Your objective ::
Each line of the records that includes "label" should be found and copied.

[Collected data entries]
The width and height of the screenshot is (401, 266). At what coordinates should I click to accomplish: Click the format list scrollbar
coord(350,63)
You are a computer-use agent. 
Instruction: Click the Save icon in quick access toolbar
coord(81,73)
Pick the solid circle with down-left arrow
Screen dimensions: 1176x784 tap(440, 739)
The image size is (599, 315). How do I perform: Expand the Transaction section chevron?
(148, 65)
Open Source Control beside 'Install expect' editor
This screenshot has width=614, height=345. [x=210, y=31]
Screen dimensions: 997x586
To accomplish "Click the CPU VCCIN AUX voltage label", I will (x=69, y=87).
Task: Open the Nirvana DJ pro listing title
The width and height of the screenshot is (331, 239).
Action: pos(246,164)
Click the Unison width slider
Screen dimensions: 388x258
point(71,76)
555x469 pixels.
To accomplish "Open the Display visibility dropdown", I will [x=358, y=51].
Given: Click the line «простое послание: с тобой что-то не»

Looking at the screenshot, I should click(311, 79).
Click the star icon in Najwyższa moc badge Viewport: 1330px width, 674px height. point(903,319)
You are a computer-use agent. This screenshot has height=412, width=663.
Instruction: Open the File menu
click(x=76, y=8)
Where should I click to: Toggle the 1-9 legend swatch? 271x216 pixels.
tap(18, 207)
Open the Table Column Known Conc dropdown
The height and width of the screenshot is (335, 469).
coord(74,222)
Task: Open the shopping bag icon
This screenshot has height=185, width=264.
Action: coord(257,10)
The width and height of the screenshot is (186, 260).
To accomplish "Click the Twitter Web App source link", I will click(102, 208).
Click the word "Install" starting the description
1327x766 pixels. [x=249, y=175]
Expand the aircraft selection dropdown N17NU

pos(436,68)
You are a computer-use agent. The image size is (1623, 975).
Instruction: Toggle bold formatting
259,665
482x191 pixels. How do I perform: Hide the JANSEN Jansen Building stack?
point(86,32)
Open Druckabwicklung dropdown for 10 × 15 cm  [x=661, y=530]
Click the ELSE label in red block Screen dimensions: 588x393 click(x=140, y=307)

Solved exercise ::
To accomplish "Click the CPU VCCIN AUX voltage label", I will (x=69, y=87).
Click the ELSE label in red block Screen dimensions: 588x393 click(x=140, y=307)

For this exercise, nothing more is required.